When the central limit theorem works...and when it doesn't?

noetsi

Fortran must die
#1
I had always thought that given say a 100 cases the central limit theorem always worked. But today I read (in a book about multilevel analysis) that...

The central limit theorem holds in practice..if the individual variances are small compared to the total variance. For example the heights of women in the United States follow an approximate normal distribution. The central limit theorem applies here because the height is affected by many small additive factors. In contrast, the distribution of heights of all adults in the United States is not so close to normality. The central limit theorem does not apply here because there is a single large factor -sex- that represents much of the total variation.
I actually did not think the Central Limit Theorem ever applied to raw data. I thought it applied to the distribution of the statistic.
 

Dason

Ambassador to the humans
#2
In that example they're considering the single variable to be a sum of a lot of different factors. Like how you might consider the amount of time it takes to drive to work to be the amount of time it takes to drive from home to point A, from point A to point B, from point B to point C, and from point C to work.

The amount of time it takes me to write this reply can be thought of as the sum of the amount of time it takes to write each word. Sometimes people like to think about their data as derived from other variables in this fashion.
 

rogojel

TS Contributor
#3
hi,
the CLT is talking about the sum of many independent random variables. This can be raw data if it results from the additive effects of many small influences or a statistic such as the mean.

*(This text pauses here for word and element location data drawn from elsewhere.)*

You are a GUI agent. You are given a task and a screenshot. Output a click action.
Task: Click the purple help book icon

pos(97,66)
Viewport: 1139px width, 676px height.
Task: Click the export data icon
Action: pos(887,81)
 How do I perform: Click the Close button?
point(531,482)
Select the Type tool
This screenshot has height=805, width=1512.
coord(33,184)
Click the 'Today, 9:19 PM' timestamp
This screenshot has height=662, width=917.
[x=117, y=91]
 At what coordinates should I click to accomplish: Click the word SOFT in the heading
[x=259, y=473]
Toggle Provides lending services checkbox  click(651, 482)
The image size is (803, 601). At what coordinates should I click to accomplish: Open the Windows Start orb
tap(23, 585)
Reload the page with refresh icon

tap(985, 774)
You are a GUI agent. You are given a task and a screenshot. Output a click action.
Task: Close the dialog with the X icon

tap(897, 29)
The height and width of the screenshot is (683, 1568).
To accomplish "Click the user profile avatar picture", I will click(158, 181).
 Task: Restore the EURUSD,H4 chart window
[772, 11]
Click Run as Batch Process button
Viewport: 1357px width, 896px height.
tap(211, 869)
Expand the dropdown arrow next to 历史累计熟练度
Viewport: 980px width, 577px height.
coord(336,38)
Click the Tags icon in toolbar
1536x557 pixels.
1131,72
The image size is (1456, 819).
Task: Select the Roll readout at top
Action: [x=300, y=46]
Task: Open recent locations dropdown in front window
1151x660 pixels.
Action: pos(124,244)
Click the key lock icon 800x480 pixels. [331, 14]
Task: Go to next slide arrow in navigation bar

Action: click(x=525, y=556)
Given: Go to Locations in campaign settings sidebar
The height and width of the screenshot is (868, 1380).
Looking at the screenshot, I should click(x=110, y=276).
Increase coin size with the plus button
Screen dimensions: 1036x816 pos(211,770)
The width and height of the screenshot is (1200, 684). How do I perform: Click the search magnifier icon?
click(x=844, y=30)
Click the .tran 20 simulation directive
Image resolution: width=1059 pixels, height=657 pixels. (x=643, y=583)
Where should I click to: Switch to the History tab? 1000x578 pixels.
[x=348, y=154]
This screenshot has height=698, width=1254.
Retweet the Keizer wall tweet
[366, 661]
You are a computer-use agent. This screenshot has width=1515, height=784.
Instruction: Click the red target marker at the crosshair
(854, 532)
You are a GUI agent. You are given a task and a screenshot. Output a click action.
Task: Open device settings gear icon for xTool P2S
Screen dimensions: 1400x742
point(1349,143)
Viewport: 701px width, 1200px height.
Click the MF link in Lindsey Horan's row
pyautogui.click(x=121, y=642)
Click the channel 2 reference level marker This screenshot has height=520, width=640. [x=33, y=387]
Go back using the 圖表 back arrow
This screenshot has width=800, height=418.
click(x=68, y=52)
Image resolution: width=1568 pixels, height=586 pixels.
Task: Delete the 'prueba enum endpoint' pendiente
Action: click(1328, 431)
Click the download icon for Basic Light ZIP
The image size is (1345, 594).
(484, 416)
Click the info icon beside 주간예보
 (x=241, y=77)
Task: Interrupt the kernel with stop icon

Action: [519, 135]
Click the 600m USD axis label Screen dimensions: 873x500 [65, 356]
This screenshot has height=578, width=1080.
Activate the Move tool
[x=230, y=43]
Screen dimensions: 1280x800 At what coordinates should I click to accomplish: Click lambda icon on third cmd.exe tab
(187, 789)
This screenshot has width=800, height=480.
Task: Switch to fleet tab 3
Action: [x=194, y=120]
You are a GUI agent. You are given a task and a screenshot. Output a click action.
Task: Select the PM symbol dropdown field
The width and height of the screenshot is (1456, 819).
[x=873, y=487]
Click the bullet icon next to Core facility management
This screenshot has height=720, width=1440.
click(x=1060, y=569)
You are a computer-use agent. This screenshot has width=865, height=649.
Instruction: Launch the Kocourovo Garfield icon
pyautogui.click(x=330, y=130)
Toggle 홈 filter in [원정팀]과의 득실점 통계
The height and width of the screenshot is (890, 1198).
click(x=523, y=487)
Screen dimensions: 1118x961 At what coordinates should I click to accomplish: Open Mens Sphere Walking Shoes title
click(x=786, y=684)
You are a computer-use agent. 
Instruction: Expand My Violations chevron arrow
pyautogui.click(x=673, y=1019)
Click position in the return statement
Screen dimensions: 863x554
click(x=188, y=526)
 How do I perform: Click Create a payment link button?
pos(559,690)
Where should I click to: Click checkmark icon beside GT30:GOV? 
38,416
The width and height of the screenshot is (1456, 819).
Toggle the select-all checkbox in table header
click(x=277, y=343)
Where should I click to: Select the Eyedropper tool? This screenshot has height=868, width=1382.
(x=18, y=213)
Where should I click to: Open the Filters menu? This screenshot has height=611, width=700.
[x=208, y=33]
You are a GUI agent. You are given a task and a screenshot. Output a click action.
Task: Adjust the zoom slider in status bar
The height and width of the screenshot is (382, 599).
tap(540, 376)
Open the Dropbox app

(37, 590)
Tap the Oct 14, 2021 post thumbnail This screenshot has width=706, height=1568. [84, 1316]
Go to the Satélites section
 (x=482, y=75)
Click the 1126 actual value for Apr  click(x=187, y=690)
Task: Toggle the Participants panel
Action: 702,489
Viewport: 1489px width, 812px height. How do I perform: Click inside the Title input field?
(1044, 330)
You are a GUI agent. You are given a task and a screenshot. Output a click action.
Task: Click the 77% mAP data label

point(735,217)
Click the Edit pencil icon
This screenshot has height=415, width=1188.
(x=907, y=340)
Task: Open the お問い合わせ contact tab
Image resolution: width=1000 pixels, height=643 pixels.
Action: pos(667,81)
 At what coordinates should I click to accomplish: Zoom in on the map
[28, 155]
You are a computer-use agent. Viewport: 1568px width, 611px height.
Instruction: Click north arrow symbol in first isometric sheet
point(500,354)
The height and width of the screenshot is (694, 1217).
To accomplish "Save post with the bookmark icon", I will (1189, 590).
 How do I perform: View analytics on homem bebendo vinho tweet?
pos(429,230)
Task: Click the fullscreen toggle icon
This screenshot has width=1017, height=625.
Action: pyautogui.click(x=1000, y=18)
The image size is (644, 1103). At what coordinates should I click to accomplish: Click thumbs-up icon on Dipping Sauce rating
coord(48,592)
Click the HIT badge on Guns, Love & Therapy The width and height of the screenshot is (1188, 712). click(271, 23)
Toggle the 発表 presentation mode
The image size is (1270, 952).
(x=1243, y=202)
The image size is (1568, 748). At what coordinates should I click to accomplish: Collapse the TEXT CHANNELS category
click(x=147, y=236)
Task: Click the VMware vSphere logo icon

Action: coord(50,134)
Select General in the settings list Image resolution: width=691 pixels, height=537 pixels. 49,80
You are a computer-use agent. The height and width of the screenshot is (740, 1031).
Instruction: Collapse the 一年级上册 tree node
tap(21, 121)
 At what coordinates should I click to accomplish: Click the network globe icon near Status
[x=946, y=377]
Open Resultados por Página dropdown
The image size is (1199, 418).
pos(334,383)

I bet, the mean height of inhabitants in the US would follow a normal distribution - e.g. if you took random samples of 100 people and calculate the mean height of each group. The individual heigths would not because they are not the result of the small effects of many random variables, there is one variable that has a large effect, sex.

1 minute too late :)

regards
 

noetsi

Fortran must die
#4
In that example they're considering the single variable to be a sum of a lot of different factors. Like how you might consider the amount of time it takes to drive to work to be the amount of time it takes to drive from home to point A, from point A to point B, from point B to point C, and from point C to work.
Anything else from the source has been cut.